Mayor John DeStefano Jr. relies on over $3 million in uncertain funds from the state — including an assumed increase in state PILOT money — in order to balance his budget.

The $464 million city budget for fiscal year 2010, which DeStefano unveiled in a presentation at City Hall on Thursday, represents a $9 million increase over the fiscal 2009 budget. But the budget hinges on several assumptions — including that the state legislature will allocate the same amount of PILOT funding to New Haven as it did the year before. The budget also assumes that $3 million of that increase will come from state initiatives the Connecticut General Assembly may not approve.

While the state budget proposed by Gov. M. Jodi Rell would allot the about same amount of PILOT fundingto New Haven now as in fiscal year 2009 — approximately $37 million — the depletion of the state’s budget surplus due to the economic crisis has eliminated the possibility of additional funding being transferred to municipalities, as has been done in the past.

DeStefano said in a press conference following the budget presentation that the state does not yet know how it will balance the budget and that he cannot predict what PILOT funding levels will be next year. But he maintained that assuming fiscal year 2009 PILOT funding levels as a base and building on it was a prudent course of action.

“We picked a modest amount,” DeStefano said, “and that reasonable estimate was last year’s PILOT levels.”

Board of Alderman President Carl Goldfield concurred, saying that the final state budget may be a little bit more generous than Rell’s proposal.

“It’s a Democratic legislature,” he said, “and Democrats tend to be more sympathetic to city centers.”

Last year, DeStefano predicted a $10 million rise in PILOT funding that ultimately was not approved by the state, and the resulting budget shortfall forced the layoffs of several city employees. But DeStefano said that he made fewer assumptions about state aid this year.
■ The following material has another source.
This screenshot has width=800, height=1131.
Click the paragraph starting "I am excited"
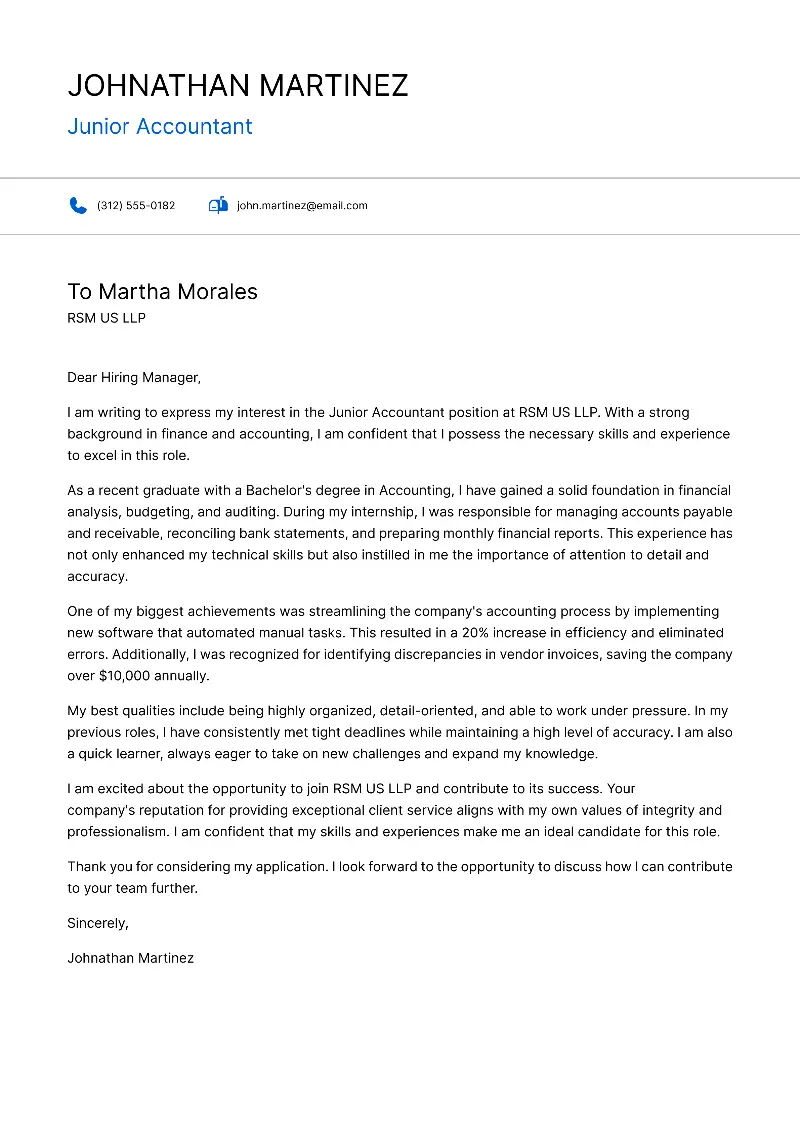(398, 810)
In his presentation, DeStefano elaborated on city revenue sources. In the next fiscal year, the mayor has accounted for a $3.56 million increase in state funding initiatives, calculating that PILOT funding would remain at 2009 levels and that the city would be allowed to raise revenue from the so-called “municipal options,” such as the establishment of a local sales tax.

However, several members of the state legisalture, which must approve any municipal sales tax, say they doubt such a tax will be passed because of the potential negative effects on municipal economies.

Jeffrey Beckham, the spokesman for the governor’s Office of Policy and Management, said in a telephone interview Thursday that Rell is pleased she was able to maintain even the current level of funding in her budget proposal given the troubled economic climate. He said Rell has worked hard to give Connecticut cities and towns the funds they need.

“She is very proud that there was no substantial cut from last year’s [PILOT] appropriation,” he said, “because that would incentivize a property tax increase on the local level.”

Beckham said there was no way for the state to increase funding for PILOT programs to compensate for the effective cut of the surplus depletion, especially when other important programs are seeing cuts.

“Governor Rell’s budget included cuts throughout the state government to cut costs,” he said. “There wasn’t any way to add more to PILOT.”

Currently, the primary revenue source for Connecticut’s 169 towns and cities is property taxes, making larger non-profit landowners like Yale a significant drain on a city’s grand list. Yale owns the vast majority of the city’s tax-exempt properties.

If Yale were not tax exempt, it would pay the city more than $60 million in property taxes in 2009, according to Beckham. This year, New Haven will receive nearly $34 million from the state, or 56.1 percent of the total taxable value of Yale’s non-taxable property.

Being responsible for much of the city’s non-taxable property, Yale may be part of the problem. But it is also part of the solution.

Yale University, New Haven’s largest taxpayer for the for-profit property it owns, currently pays the Elm City $5 million in voluntary payments for its non-profit property — an amount, administrators said Thursday, that will increase 50 percent to $7.5 million in 2010.